A friend of mine and I were talking about the show just yesterday, and he brought up the fact that he loved the show because, in the end, it wasn't about the giant robots, the battles, or the animation. It was about Shinji, and his struggle with himself. That's what gives the show its universal appeal, and what has drawn so many people to watch it (another of my friends related to me that his forty year old godmother called him after watching the show and told him he had to see it). In fact, the themes of the show carry such weight that even now people want more.

As much as Evangelion shaped me as an otaku, I would have to give Samurai X: Trust & Betrayal the seat of honor as the anime I consider to be the highest achievement of the art form. Having sat through in excess of a dozen viewings of the four episode OVA, I can honestly say that it is my favorite anime production of all time.

The thing about it that draws me, and others (Samurai X has a well-earned reputation as one of the gems of Japanese animation), is the general level of excellence displayed across the board. From the animation to the music to the script to the direction, Samurai X never disappoints the viewer. Its animation is of the highest quality, on a comparable level with some of the best that anime motion pictures have to offer. The music, composed by Taku Iwasaki, is some of the most hauntingly beautiful to come out of Japanese animation. And of course, the most imporant elements to me - the story and characters are superb.

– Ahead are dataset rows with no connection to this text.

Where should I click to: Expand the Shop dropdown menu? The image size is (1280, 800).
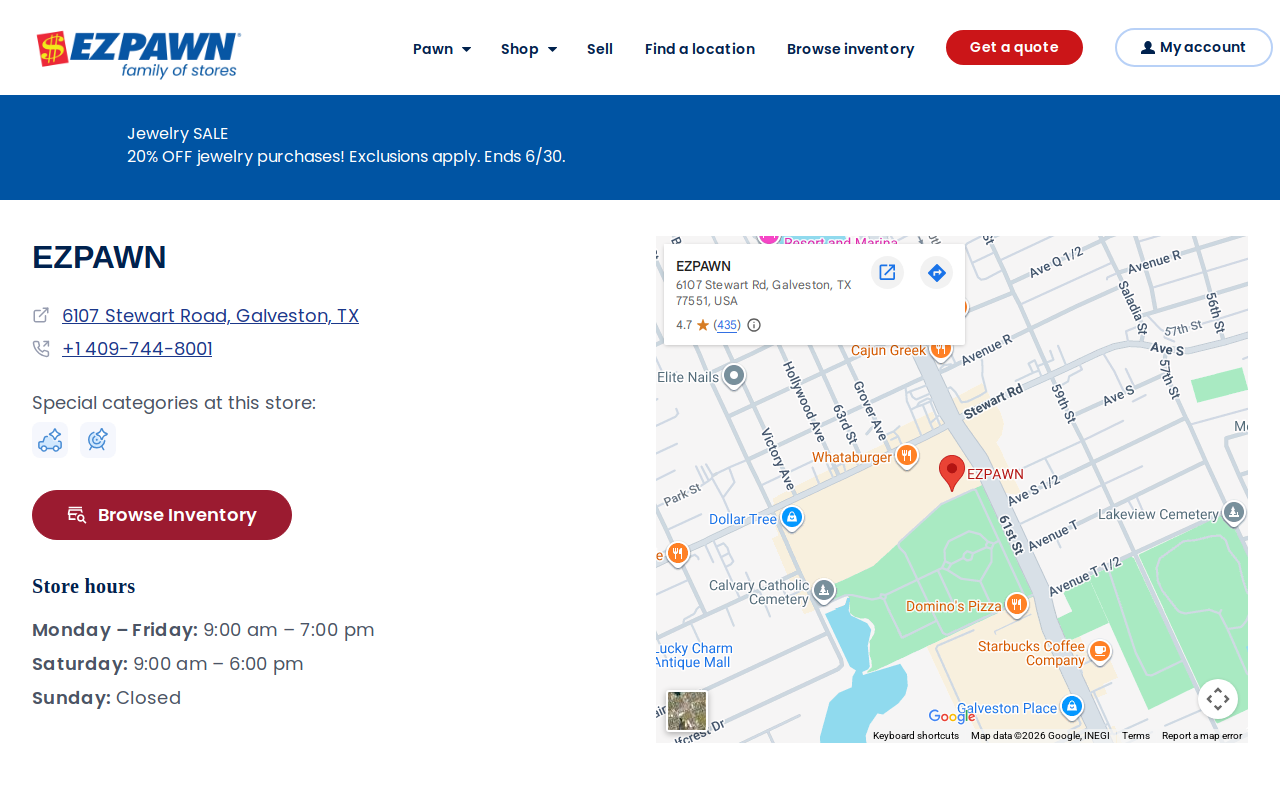click(x=529, y=49)
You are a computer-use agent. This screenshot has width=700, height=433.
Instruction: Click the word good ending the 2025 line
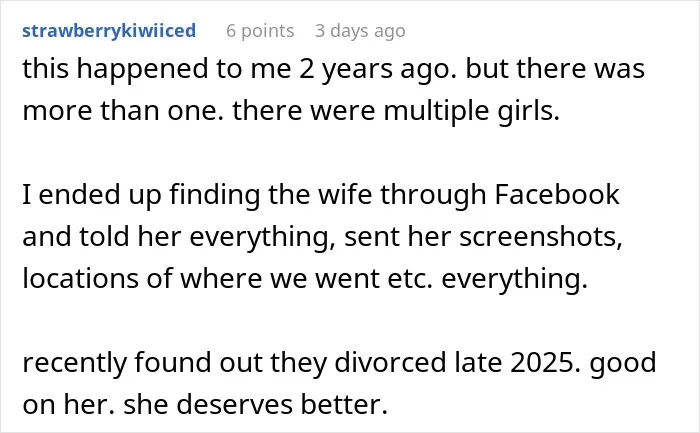pos(623,363)
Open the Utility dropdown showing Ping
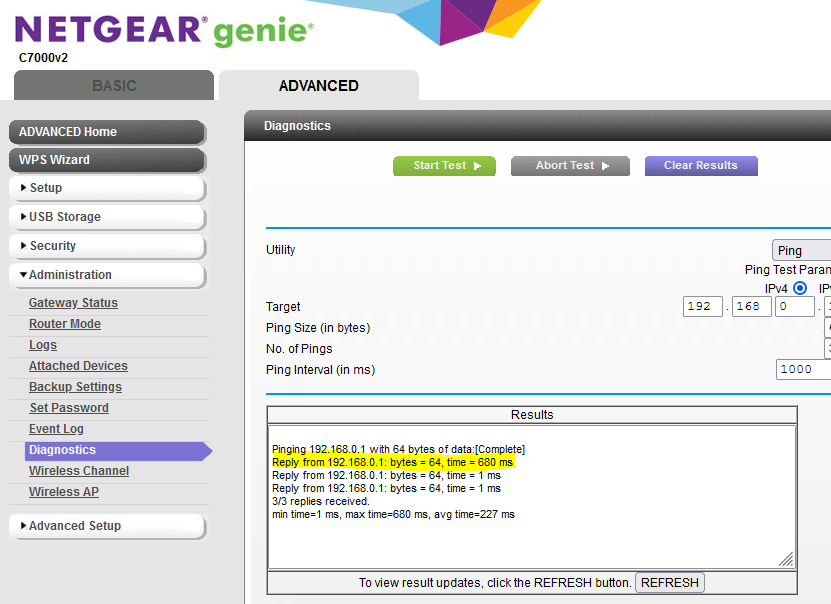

Everyone knew about Kenshin. He was the Battosai. What wasn't fully explained, until much later in the manga, and only in bits and pieces during the anime, was why he did what he did. Replacing the silliness of the TV series with brutal realism, Samurai X delivered what amounts to one of the most heart-wrenching tales of first love and devotion to an ideal. Kenshin's discovery of Tomoe's supposed betrayal is probably one of the most touching, and well-done moments of introspection delivered by anime.

I could go on with other greats of the past - Jin-Roh, Ghost in the Shell, Now and Then: Here and There, The Place Promised in our Early Days - movies and series that truly touched me and serve as reminders of the power of man's works of art. But I'll save that for another day.

Note: It's been a while. I'm going to change the sub-title of the site so it no longer says "updated every Tuesday" since that's obviously not the case. Thanks to everyone who still sticks with this site, whether because of my writing style, the posts I choose to write, or whatever. It means a lot, and thanks for your continued support.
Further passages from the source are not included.